Les membres de l’équipe de compétition du Centre de tai-chi de Roxboro ont participé en août au quatrième tournoi international de tai-chi de style Yang traditionnel en Chine. De ce rendez-vous d’envergure, ils ont rapporté des médailles, des titres et plus encore.

Parti en Chine pendant deux semaines, le groupe qui comptait une quinzaine de participants a effectué une courte visite à Shanghai, avant de s’envoler vers Taiyuan, située à 500 km au sud-ouest de Pékin, où se déroulaient les compétitions. Pour l’occasion, près de 1400 participants, de Chine et de partout dans le monde, ont convergé vers cette ville du Shanxi, berceau du style Yang, le style de tai-chi le plus pratiqué sur la planète.

En plus des nombreuses médailles qu’ils ont rapportées, ces adeptes qui s’exercent dans l’Ouest-de-l’Île depuis de nombreuses années, ont vu leur directeur, Sergio Arione, recevoir l’honneur ultime : il a été nommé disciple du maître Yang Jun, gardien actuel du style Yang. Cet honneur n’est partagé que par huit autres personnes dans le monde. M. Arione a également remporté le titre de la Meilleure performance globale durant le tournoi.

Des acquis inestimables

Lors du repas suivant la clôture du tournoi à Taiyuan, toujours vêtu de ses vêtements de compétition, Sergio Arione, pensif, semblait comblé par les événements. «Je ne peux pas croire ce qui arrive», a laissé échapper le fondateur du Centre de Roxboro qui, deux semaines avant le tournoi, subissait une opération au genou.

Au-delà des honneurs, les membres du centre rapportent de Chine des enseignements inestimables.

«Le tournoi est avant tout une occasion de rassembler les adeptes, a expliqué en entrevue à Taiyuan, le grand maître Yang Jun. Ce n’est pas la compétition qui prime. C’est de se rassembler, de montrer ce que nous faisons. C’est l’amitié qui compte avant tout.»
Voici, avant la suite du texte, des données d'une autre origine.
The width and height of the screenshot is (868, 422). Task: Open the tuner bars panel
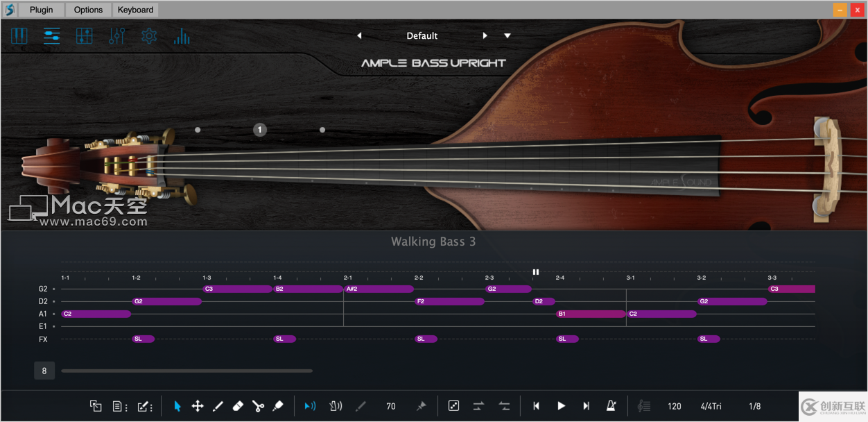pyautogui.click(x=181, y=35)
Les règles de cet événement qui a lieu tous les cinq ans favorisent le dépassement de soi plutôt que la compétition excessive entre participants. Par exemple, plusieurs personnes peuvent gagner une médaille d’or dans une même compétition si elles atteignent les critères requis pour cet honneur.

Le périple en Chine comportait aussi un volet touristique qui a amené les membres du centre dans les montagnes du Hunan et du Shanxi, sur la Grande Muraille et dans la capitale de l’Empire du Milieu. Qui plus est, leur séjour leur a permis de tisser des liens avec des adeptes du monde entier.

Le triomphe de l’amitié

Dans l’homogénéité de leurs mouvements, les participants venus de partout en Chine, du Brésil, du Canada, de France, d’Italie, d’Iran et de dizaines d’autres pays, ont su démontrer que le tai-chi, tout en favorisant le rapprochement avec la culture chinoise, constituait un langage universel.

Maître Yang Jun, qui enseigne désormais à Seattle, a fait le serment de perpétuer cet art martial intérieur, basé sur les applications du kung-fu, que lui a transmis son grand-père. «J’avais le devoir de continuer la tradition familiale. Je ne pouvais pas garder cette connaissance que pour moi-même», a-t-il affirmé. Selon le quadragénaire natif de Taiyuan, le tai-chi, qui existe depuis plusieurs siècles, continue de se développer en Chine et ailleurs. «C’est un art martial, une philosophie, une forme de médecine, a-t-il expliqué. C’est une pratique pour améliorer la santé humaine et augmenter la longévité.»